Many have tried combinations that help dispel stereotypes and negative perceptions about their countries. LUCKY, is a federation formed by the often less fortunate Libya, Uganda, Cambodia, Kosovo and Yemen. With headquarters in beautiful Benghazi, LUCKY hopes for a radical rebranding. Meanwhile, Somalia and Iraq have sought to shed their chaotic image by partnering with the uneventful countries of Kazakhstan, Canada, Kyrgyzstan, Armenia and Suriname. Together they form KICKASS.
Others – Gautemala, Ecuador, Tanzania, Jordan, Israel, Greece, Ghana and Yemen – just want to GETJIGGY with it. The delegation is in talks for the creation of a super coalition with the PARTYHARD nations of Poland, Australia, Republic of the Congo, Turkey, Yemen, Honduras, Algeria, Russia, and Denmark. However, controversy shrouds the latter group over a disagreement with North Korea, which claims that its country, formally known as the Democratic People’s Republic of Korea (DPRK), puts the Democratic Peoples Republic in PARTYHARD.

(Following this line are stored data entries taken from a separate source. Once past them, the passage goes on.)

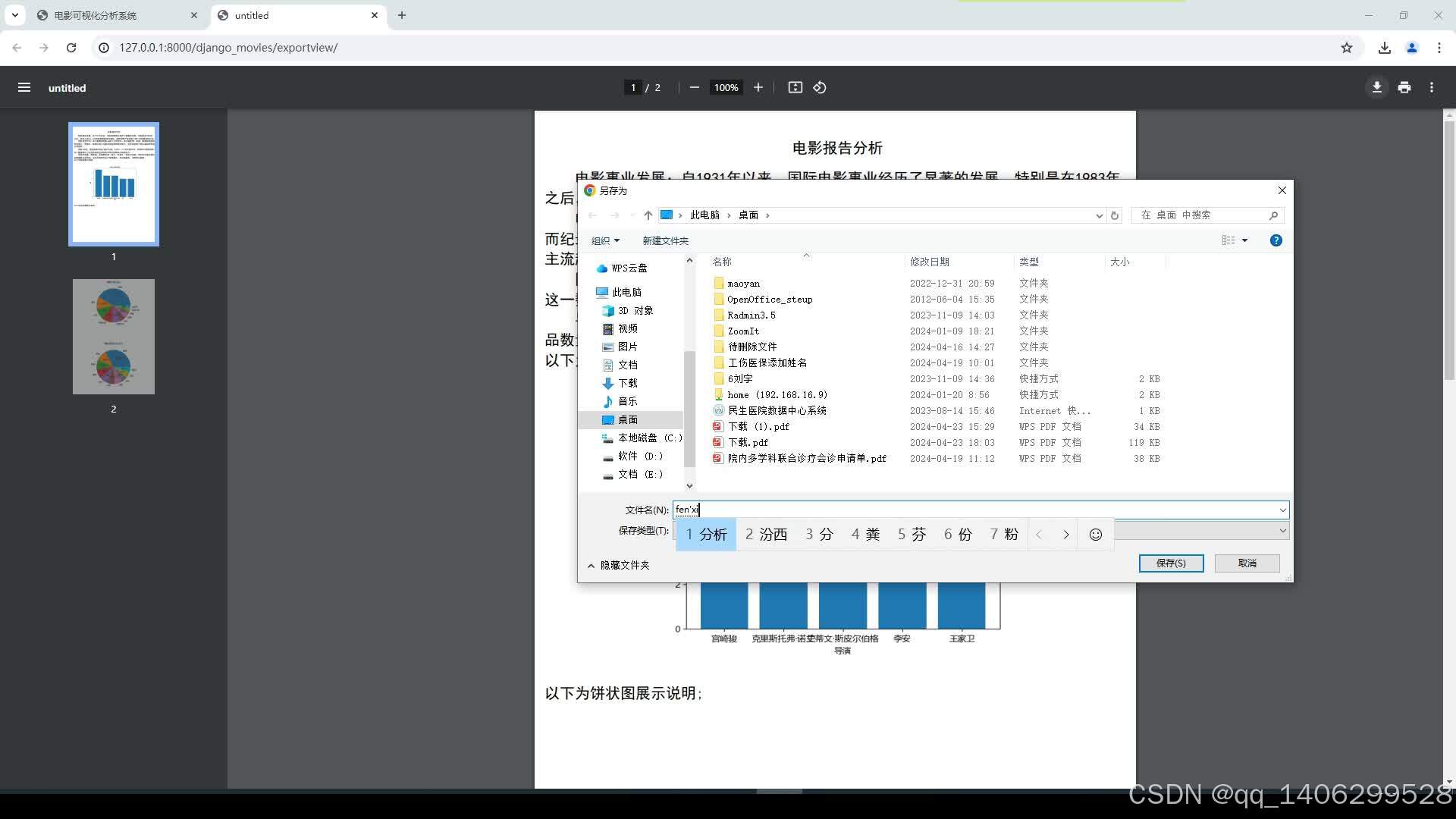Click the up one level arrow
This screenshot has width=1456, height=819.
[x=648, y=215]
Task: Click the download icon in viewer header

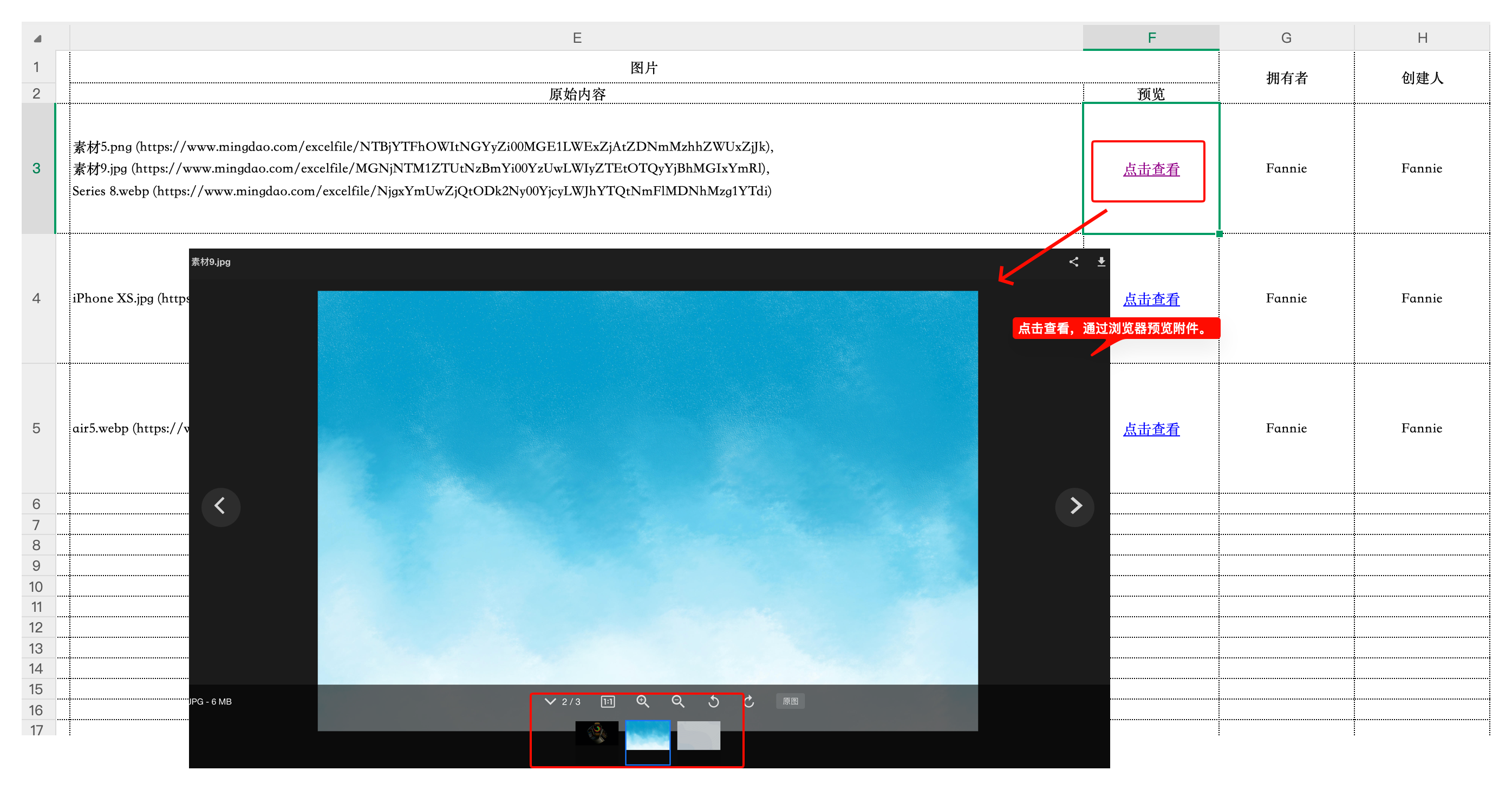Action: 1101,262

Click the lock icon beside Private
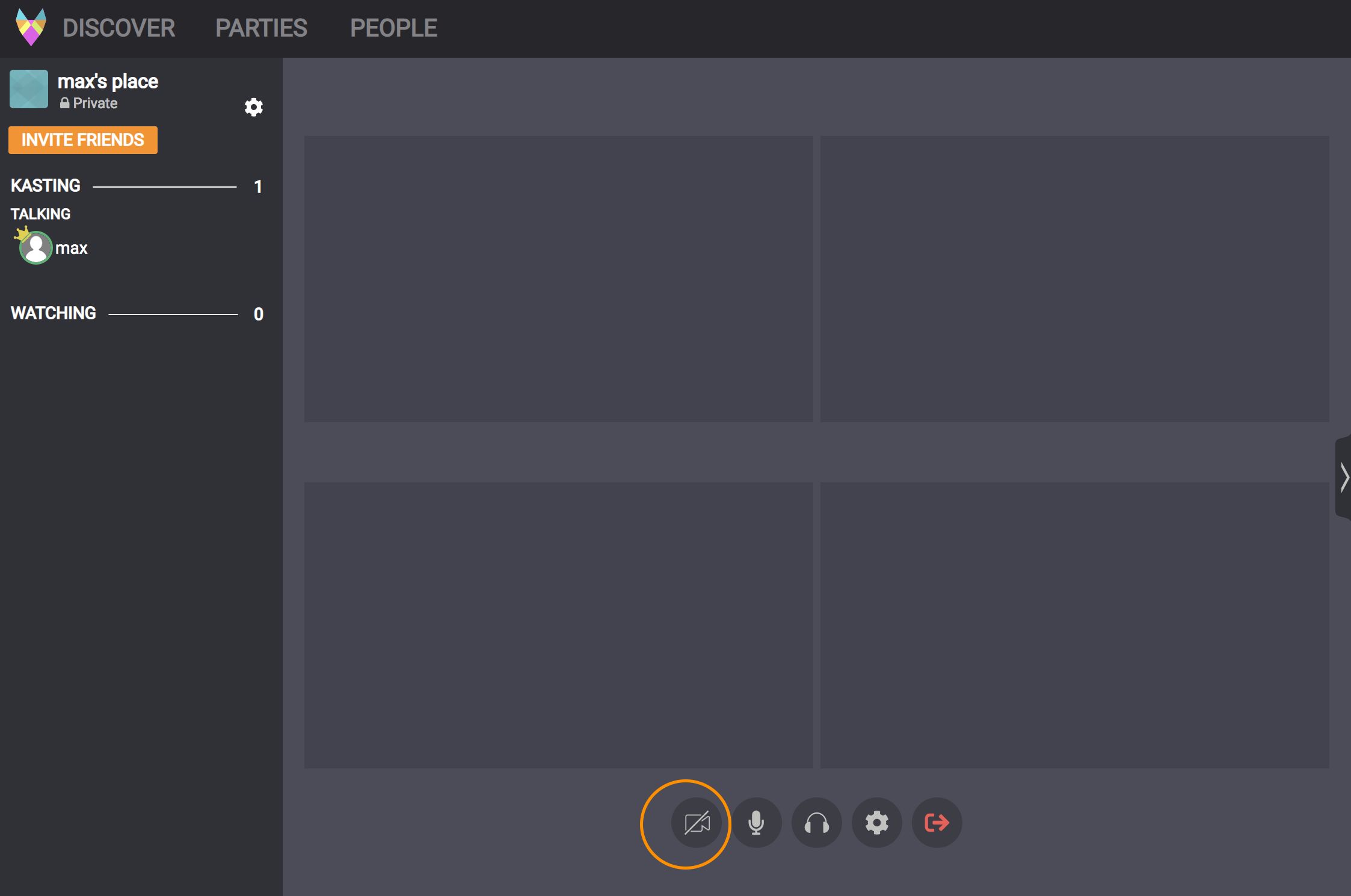point(64,103)
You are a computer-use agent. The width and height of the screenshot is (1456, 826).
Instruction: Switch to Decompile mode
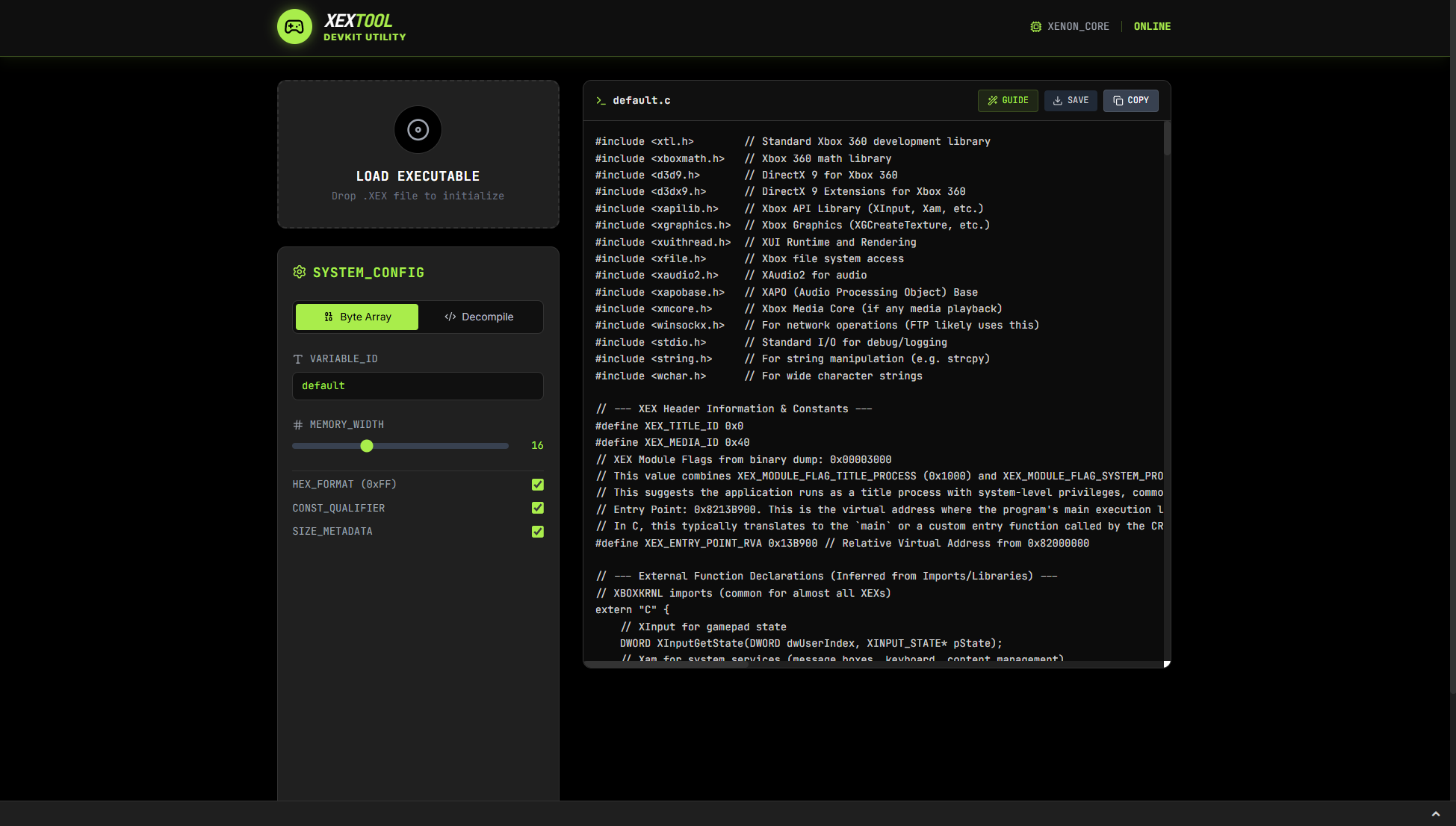point(480,317)
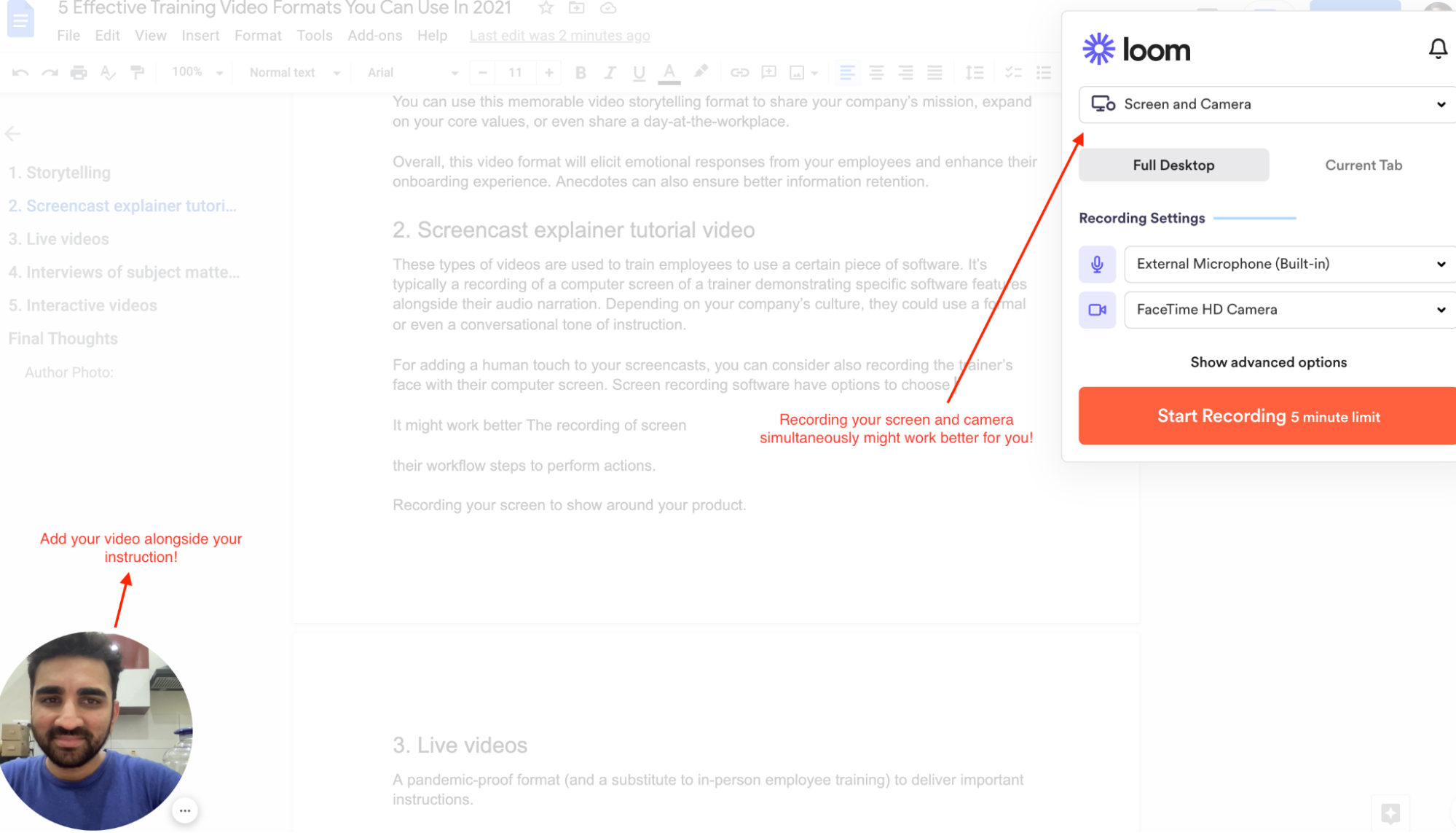The height and width of the screenshot is (833, 1456).
Task: Click the print icon in toolbar
Action: tap(79, 72)
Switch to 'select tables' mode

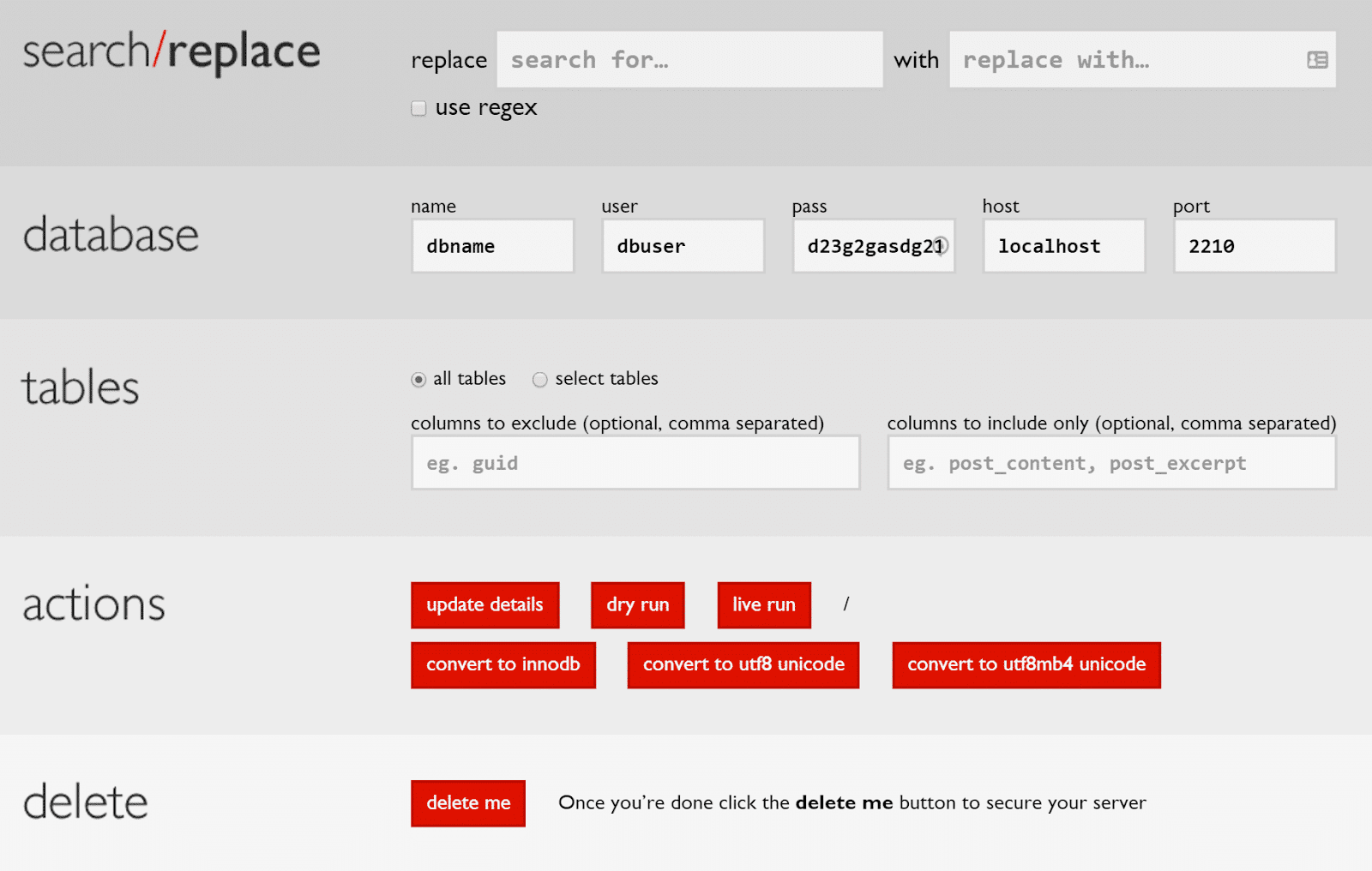pos(540,379)
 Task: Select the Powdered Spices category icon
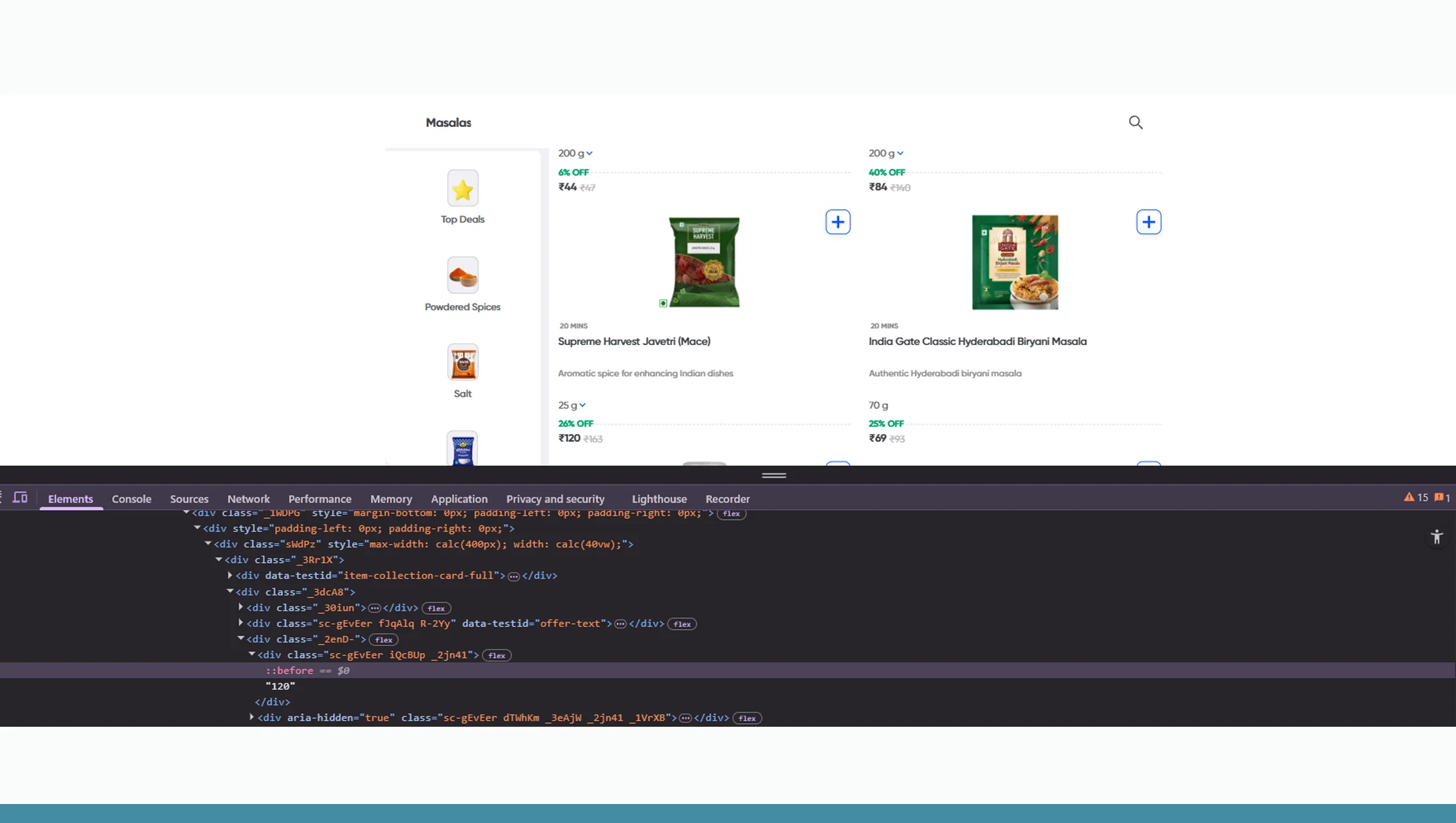pos(462,275)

To show solidarity and perhaps gain some residual stardom from global pop sensation and heartthrob Justin Bieber, Bolivia, Iran, Ecuador, Brazil, Ethiopia, Russia, Finland, Eritrea, Venezuela, Equatorial Guinea and the Republic of the Congo, have come to represent BIEBERFEVER. In a recent conference, they agreed upon a platform for global change and released this video as a teaser.
Meanwhile, Weakleaks, the less famous cousin of Wikileaks, has caused a row in Washington’s diplomatic circles after leaked cables showed the designation of troubled countries into an unsavory acronym. PROBLEMS, composed of Paraguay, Russia, Oman, Bosnia, Libya, El Salvador, Myanmar and Somalia, began as a cheap joke, but evolved into a minor security commission. Stable and wealthy Oman was most offended by the designation. A hacked email from a US official revealed that the oil rich Mideast country was merely filler to complete the word. Both Oman and its neighbor Yemen are in high demand, for they control access to the only O and Y.
But, others have taken the acronym craze with a grain of salt. As one Libyan scholar of international relations put it, “Hey, if you are LUCKY enough to KICKASS at your PROBLEMS, then PARTYHARD and GETJIGGY with BIEBERFEVER.” None-the-less, it will be interesting to see the evolution of these blocs as the balance of world power continues to shift.